Per-constraint timing is added to each rule's properties bag:

{
  "id": "allowed-values-1",
  "guid": "a1b2c3d4-...",
  "shortDescription": { "text": "..." },
  "properties": {
    "timing": {
      "totalMs": 250.321,
      "count": 10,
      "minMs": 20.123,
      "maxMs": 35.456
    }
  }
}

The timing fields for each entry are:

Field Type Description
totalMs decimal Total accumulated time across all evaluations (milliseconds)
count integer Number of times the constraint was evaluated
minMs decimal Shortest single evaluation (milliseconds)
maxMs decimal Longest single evaluation (milliseconds)

Let-statement evaluations appear as additional notifications:

{
  "message": {
    "text": "Let: my-variable"
  },
  "timeUtc": "2026-02-08T12:00:00.600Z",
  "properties": {
    "timing": {
      "totalMs": 15.789,
      "count": 42,
      "minMs": 0.123,
      "maxMs": 1.456
    }
  }
}

Timing data uses the SARIF properties bag, which is the standard SARIF 2.1.0 extension mechanism for tool-specific data.
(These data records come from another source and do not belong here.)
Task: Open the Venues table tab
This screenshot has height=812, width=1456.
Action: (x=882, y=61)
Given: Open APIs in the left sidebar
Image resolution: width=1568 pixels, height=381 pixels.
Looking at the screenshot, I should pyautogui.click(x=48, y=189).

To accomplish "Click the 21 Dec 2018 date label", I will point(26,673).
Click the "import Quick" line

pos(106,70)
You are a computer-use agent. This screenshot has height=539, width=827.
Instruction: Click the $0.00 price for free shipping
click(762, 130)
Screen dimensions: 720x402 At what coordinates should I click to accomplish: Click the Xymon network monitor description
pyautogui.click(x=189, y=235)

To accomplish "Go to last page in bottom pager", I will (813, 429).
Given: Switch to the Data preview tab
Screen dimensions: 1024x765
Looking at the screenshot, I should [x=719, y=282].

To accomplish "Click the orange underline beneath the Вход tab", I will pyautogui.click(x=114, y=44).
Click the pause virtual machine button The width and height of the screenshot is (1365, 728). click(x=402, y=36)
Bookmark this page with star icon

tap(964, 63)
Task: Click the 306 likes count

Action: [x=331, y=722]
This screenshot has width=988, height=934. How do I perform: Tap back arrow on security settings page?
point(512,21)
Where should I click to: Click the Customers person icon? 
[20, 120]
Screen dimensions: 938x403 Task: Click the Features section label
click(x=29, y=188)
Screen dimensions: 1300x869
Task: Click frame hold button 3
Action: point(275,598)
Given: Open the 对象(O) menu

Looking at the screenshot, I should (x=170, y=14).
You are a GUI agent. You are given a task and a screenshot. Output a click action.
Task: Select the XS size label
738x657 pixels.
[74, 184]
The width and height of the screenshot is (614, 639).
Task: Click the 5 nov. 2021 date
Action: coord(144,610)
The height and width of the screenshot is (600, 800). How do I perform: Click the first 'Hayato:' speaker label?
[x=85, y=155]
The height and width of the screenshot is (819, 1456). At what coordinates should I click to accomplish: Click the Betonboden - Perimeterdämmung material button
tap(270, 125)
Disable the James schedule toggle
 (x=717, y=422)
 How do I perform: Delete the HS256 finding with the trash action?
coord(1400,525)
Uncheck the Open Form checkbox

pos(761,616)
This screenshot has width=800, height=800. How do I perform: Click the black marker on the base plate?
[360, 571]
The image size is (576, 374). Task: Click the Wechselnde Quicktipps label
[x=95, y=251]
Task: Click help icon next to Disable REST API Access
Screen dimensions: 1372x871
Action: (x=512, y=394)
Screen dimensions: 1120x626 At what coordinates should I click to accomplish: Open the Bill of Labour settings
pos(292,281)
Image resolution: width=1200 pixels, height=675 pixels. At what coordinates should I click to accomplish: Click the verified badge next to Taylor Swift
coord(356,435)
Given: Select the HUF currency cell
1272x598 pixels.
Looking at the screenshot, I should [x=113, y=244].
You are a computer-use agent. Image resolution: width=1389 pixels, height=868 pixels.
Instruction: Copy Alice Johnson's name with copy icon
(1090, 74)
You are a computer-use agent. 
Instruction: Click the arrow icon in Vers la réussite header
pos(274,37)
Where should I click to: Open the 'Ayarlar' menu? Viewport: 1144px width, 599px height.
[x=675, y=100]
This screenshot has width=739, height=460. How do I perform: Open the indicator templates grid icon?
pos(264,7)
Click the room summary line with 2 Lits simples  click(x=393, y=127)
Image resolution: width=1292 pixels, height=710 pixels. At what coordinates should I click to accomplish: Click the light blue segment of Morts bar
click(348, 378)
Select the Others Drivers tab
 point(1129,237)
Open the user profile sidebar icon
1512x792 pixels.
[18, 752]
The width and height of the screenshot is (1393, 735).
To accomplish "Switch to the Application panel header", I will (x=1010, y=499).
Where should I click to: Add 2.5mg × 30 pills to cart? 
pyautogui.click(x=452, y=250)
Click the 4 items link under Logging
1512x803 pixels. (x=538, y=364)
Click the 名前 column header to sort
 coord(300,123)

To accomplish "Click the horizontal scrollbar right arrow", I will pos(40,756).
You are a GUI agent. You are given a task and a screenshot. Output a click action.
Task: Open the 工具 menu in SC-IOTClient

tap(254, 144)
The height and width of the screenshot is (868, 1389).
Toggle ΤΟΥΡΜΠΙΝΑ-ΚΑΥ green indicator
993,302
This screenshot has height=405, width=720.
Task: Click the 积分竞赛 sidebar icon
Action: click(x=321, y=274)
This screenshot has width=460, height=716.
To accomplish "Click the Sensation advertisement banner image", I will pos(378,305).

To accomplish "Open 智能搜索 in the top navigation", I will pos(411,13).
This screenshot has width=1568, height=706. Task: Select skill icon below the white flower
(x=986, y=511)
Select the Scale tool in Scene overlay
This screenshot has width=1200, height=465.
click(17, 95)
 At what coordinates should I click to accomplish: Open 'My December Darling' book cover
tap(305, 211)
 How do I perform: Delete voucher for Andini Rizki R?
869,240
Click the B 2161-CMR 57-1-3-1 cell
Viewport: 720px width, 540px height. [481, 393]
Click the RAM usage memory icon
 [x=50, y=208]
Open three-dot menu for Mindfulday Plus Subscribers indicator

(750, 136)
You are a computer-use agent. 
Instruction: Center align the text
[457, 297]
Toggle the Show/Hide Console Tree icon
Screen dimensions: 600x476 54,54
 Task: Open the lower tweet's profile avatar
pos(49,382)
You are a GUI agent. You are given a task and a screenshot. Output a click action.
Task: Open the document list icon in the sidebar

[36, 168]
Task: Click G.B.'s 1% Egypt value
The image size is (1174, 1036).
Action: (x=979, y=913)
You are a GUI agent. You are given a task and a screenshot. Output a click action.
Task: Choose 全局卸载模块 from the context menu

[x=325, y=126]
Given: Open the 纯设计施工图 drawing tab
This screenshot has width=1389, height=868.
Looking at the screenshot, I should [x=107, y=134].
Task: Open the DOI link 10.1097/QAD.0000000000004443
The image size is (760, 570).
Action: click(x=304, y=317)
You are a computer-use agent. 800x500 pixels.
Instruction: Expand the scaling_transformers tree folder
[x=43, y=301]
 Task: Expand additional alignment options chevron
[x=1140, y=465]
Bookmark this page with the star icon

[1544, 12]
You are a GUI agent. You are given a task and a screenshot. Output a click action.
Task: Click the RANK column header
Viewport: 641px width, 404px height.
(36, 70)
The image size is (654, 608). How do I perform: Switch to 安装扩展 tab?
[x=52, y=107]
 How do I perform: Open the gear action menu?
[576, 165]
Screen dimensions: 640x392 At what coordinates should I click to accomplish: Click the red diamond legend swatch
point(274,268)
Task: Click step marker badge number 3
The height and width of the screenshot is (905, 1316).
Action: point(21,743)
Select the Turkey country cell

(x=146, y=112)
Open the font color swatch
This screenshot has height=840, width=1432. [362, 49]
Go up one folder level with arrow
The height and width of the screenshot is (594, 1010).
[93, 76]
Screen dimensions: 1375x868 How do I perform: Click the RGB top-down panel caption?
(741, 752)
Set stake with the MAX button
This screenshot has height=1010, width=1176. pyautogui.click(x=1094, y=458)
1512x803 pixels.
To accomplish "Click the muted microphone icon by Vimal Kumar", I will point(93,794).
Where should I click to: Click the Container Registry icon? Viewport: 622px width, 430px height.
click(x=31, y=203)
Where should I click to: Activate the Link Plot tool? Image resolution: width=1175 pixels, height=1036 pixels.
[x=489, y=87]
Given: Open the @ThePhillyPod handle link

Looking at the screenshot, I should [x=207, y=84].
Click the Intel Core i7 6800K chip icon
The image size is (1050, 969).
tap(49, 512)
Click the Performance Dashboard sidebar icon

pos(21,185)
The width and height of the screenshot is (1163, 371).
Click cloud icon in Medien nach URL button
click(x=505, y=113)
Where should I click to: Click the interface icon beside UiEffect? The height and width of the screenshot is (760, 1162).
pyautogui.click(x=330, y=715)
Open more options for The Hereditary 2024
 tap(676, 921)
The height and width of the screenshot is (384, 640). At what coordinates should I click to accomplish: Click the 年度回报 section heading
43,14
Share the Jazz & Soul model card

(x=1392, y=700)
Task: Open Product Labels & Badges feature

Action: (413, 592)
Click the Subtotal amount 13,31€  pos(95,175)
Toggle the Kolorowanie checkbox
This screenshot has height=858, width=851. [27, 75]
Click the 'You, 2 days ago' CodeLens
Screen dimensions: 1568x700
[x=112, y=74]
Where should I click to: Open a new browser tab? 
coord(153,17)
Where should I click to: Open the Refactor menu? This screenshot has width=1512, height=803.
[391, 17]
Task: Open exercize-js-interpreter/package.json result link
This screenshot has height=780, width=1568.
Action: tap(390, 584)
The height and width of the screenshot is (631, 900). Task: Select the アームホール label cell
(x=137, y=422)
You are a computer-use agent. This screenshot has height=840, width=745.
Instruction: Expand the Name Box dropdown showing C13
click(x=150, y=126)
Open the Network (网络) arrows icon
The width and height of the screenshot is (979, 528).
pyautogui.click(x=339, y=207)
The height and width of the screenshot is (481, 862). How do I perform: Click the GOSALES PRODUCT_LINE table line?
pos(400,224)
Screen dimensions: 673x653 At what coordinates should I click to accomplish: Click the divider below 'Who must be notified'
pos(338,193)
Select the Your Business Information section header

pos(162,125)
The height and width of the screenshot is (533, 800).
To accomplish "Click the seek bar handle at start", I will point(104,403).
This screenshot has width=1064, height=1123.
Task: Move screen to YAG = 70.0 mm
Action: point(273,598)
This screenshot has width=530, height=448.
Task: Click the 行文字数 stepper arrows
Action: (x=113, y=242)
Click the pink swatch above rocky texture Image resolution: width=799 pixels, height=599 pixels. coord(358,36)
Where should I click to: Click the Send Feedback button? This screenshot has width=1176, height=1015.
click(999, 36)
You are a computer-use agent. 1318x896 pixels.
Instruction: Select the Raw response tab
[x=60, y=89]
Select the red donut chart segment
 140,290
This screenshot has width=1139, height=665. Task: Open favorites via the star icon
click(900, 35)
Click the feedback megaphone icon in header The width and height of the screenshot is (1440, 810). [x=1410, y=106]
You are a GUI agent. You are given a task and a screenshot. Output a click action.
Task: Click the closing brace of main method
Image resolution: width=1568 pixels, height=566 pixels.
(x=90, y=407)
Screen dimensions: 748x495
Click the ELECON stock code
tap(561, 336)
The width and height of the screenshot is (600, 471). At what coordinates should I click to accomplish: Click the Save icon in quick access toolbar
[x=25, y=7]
The properties bag (propertyBag in the spec) supports arbitrary key-value pairs and is available on most SARIF objects.

This approach is fully compliant with the SARIF 2.1.0 specification. Tools that do not understand the timing property will ignore it, while timing-aware tools can extract and display the data.

Sort constraints by totalMs descending to find the most expensive constraints. High count combined with high totalMs suggests a constraint that is evaluated many times across the document.

Compare phase timings to understand where time is spent:

  • SCHEMA_VALIDATION - Time spent validating document structure
  • CONSTRAINT_VALIDATION - Time spent evaluating Metaschema constraints
  • FINALIZATION - Time spent on cross-document validation and index resolution

If CONSTRAINT_VALIDATION dominates, use per-constraint timing to identify specific hotspots.

Combine --sarif-timing with --threads to measure the impact of parallel execution:

# Measure sequential performance
metaschema-cli validate-content -m schema/metaschema.xml \
    --sarif-timing -o sequential.sarif data/large-instance.xml

# Measure parallel performance
metaschema-cli validate-content -m schema/metaschema.xml \
    --threads 4 --sarif-timing -o parallel.sarif data/large-instance.xml

Compare the CONSTRAINT_VALIDATION phase timing between the two runs.